> [What you should do]
Lines to return, exactly: from the line with "Task: Click the printer icon" to the line with "Uddannelser og kurser" in the entries below, both included.

> [The records]

*****

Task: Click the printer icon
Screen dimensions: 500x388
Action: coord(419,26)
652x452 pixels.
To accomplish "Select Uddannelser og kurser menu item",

*****

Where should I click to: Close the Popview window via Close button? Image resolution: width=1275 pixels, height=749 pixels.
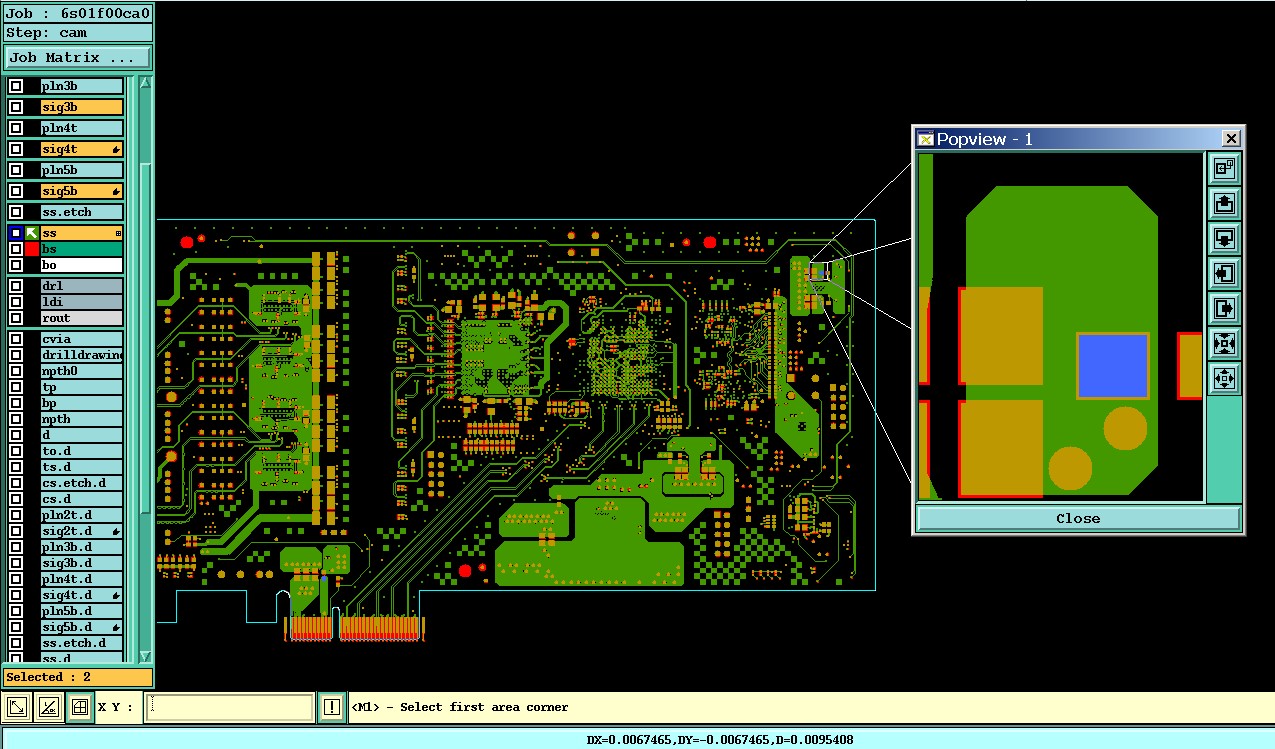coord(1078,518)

*****

> [Output]
Task: Click the printer icon
Screen dimensions: 500x388
Action: coord(419,26)
652x452 pixels.
To accomplish "Select Uddannelser og kurser menu item",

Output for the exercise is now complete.